完全反射「ん? そんな難しい顔しちゃってどうかしたのー?」

佐天「……本題は?」

完全反射「え、もう? もうちょっと世間話ってやつをしてからにしようと思ってたんだけど」


つまり今までのはお遊び。
鎌をかけてみたけど、やっぱりこの後に本命があるみたい。
でも一体なにを……。


完全反射「ま、いっか。今日は、お姉様に第一位と第三位のクローンたちの過去を教えてあげようと思ってきたんだよね」


世の中には知らない方がいいことはたくさんある。
これから聞く話はその1つだった。



佐天「絶対能力進化計画……?」

完全反射「そ。
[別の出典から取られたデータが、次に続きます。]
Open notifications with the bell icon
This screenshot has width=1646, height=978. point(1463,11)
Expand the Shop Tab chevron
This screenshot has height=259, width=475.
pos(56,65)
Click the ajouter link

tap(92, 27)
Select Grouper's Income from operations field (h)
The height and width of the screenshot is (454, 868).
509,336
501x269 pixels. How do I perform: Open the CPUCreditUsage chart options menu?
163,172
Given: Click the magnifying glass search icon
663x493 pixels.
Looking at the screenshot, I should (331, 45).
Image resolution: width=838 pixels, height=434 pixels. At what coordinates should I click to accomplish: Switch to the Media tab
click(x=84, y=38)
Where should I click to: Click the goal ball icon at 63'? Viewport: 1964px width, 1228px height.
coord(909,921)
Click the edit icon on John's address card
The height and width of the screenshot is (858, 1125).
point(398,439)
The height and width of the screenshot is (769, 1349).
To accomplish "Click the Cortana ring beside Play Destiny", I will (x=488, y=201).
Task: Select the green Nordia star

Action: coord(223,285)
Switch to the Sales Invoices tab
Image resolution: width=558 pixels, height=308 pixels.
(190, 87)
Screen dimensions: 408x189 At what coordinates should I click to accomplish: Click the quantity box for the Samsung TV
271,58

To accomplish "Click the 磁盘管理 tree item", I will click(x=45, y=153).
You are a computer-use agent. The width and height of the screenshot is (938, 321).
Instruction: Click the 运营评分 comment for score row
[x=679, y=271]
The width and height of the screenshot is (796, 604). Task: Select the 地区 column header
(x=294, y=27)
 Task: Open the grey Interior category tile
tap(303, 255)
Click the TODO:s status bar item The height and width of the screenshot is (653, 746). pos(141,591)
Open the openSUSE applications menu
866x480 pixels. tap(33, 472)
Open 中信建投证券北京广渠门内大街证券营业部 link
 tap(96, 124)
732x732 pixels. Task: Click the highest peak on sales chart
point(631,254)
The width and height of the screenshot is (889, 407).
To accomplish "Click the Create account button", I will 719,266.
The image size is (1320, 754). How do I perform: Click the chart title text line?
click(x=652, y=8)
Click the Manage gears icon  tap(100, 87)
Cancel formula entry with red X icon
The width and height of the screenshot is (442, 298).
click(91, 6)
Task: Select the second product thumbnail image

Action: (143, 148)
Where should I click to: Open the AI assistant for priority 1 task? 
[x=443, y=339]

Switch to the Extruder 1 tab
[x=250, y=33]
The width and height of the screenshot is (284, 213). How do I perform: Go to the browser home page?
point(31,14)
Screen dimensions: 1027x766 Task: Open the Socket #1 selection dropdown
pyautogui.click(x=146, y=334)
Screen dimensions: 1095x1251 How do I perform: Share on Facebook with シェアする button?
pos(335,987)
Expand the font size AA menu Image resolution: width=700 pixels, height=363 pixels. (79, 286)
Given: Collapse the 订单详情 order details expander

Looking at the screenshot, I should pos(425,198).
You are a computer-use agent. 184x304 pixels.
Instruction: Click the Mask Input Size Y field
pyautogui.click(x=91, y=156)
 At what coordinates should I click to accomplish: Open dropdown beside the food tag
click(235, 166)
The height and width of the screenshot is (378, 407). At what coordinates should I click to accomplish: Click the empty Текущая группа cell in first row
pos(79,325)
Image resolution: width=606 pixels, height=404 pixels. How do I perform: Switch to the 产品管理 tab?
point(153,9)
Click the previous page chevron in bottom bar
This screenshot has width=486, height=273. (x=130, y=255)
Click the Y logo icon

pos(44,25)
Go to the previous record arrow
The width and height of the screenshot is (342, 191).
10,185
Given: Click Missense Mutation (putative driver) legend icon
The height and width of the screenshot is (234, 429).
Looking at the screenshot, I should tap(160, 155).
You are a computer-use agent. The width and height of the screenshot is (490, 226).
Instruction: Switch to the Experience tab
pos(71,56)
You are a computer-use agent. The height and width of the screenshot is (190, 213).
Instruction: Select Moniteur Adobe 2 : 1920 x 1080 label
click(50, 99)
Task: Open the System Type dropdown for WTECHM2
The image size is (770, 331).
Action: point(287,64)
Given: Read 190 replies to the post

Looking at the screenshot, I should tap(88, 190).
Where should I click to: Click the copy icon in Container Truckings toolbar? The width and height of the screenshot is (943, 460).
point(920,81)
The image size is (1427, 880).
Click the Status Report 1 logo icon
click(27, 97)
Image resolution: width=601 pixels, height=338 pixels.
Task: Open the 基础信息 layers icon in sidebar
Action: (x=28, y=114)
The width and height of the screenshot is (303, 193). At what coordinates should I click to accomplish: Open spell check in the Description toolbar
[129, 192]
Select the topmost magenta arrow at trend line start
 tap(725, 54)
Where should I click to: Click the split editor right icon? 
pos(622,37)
レベル6を生み出すために行われた実験」


聞いた話は、信じられないような内容だった。
学園都市には、レベルが0から5までの6段階しかレベルはない。
しかし、レベル5のさらに上、『レベル6』という能力者を作ろうとした実験があったそうだ。
ここは科学の街、学園都市。
そんな実験もあっても、全然おかしくない。
ただ、その方法というのが問題だった。
『超電磁砲のクローンを2万回通りの方法で殺す』
殺す?
打ち止めちゃんや番外個体さんを?
それも2万回も?
そんなの正気の沙汰じゃない。


完全反射「で、その被験者っていうのが、」

佐天「……一方通行さん」

完全反射「うん、正解~」

佐天「そ、そんな」


おめでとうとばかりに拍手をされる。
けれど、そんな音は私の耳には届いていない。
この子の目的だとか、そんなことが吹き飛んでしまった。
それほどのショックな話だ。
今の私の頭の中は、一方通行さんのことと、殺されたであろう御坂さんのクローンのことで、頭がいっぱいになってしまっている。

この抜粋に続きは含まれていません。